Был конец 40-х. Страна всё ещё тяжело восстанавливалась после войны. «Побеждённому победитель оставляет только глаза, чтобы плакал», – говорил Бисмарк. И побеждённые плакали, но плакали и победители. От холода, голода и разрухи…
Магнитогорску повезло больше, чем другим городам. Он так и остался тыловым. Но нищета была всеобщей. Не хватало жилья, продовольствия и топлива.
Как большинство советских граждан в ту пору, мы жили в коммуналке, в которой, как на театральных подмостках, разыгрывались жанровые сценки. Секретов не было. Все были на виду.
Помню, как наш сосед, храбрым воином дошедший до Берлина, изводил певицу из Ленинграда, бабушку мальчика, так великодушно поделившегося со мной котлетой. Он восставал всякий раз, когда даме приспичивало музицировать.

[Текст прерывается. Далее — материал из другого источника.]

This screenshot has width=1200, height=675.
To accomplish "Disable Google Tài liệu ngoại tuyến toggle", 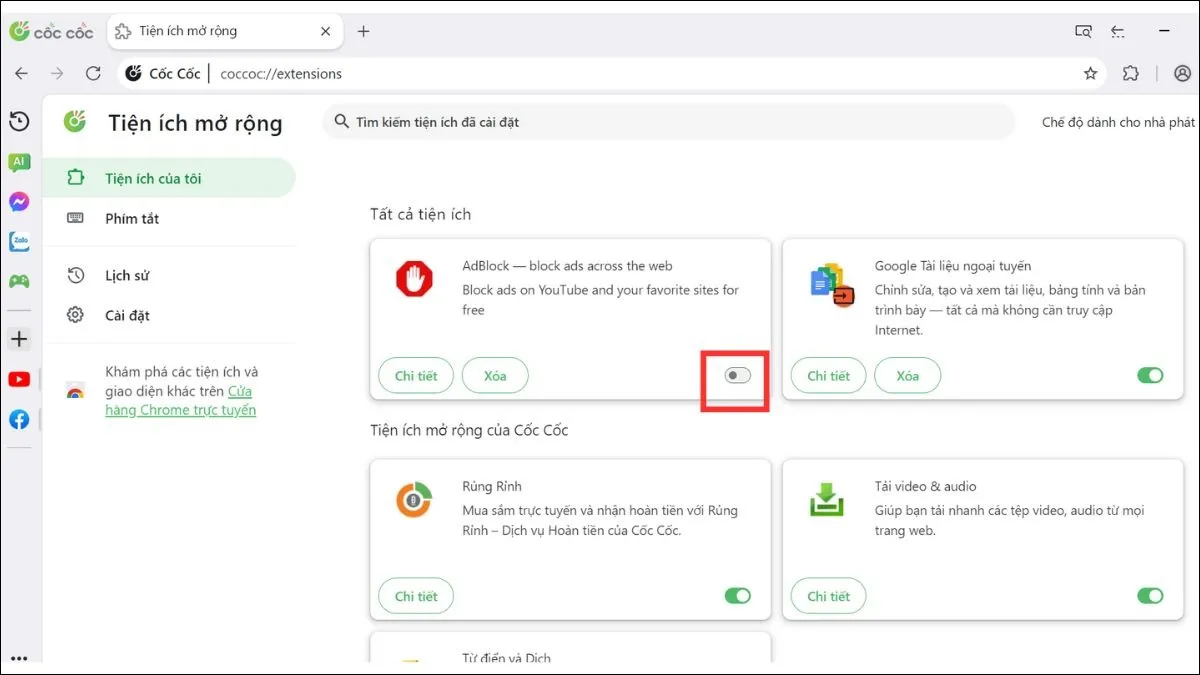I will (x=1150, y=376).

– У меня малярия на музыку! – кричал он на всю квартиру.
Стоило певице приблизиться к роялю, как он подходил к её комнате с медным тазом и половником. Бедная женщина выдерживала шумовое оформление не более пяти минут и, открыв дверь, говорила:
– Василий, вы Тартюф!
Это было самое страшное ругательство, которое она знала. Вечером дама бежала просить прощение.
Во время ссор Василий кричал, что седая крыса с её гнусавым меццо-сопрано не попадёт ни в Большой, ни в Малый театр и что её место в придорожном трактире. Иногда он называл её «престарелая Снегурочка из Римского-Корсакова». Этих знаний он нахватался от самой певицы, с которой в периоды перемирия любил сиживать на кухне за чашкой чая.
Велико же было всеобщее удивление, когда он взял на себя хлопоты по её похоронам, а вечером, напившись на поминках, плакал и вспоминал покойную добрым словом. Загадочна русская душа, в которой святая доброта удивительно уживается с хамством.
До сих пор вспоминаю как наша соседка пела в единственном в городе кинотеатре «Магнит». Я слушала её романсы, не отрывая взгляда от трёх весёлых букв, вырезанных на поднятой крышке рояля. Гордость распирала меня от знакомства с такой знаменитостью. Ещё утром бегала певица по нашей кухне в папильотках и халате с извивающимся драконом, готовя внуку завтрак, а вечером, сложив молитвенно руки под пышной грудью («Разъелася на уральских харчах!» – кричал ей Василий, когда они были в ссоре), пела романс «Эта тёмно-вишнёвая шаль». Я была уверена, что она поёт о той самой рваной, свалявшейся от времени шали, которой мы, играя на диване с её внуком, укрывали кукол.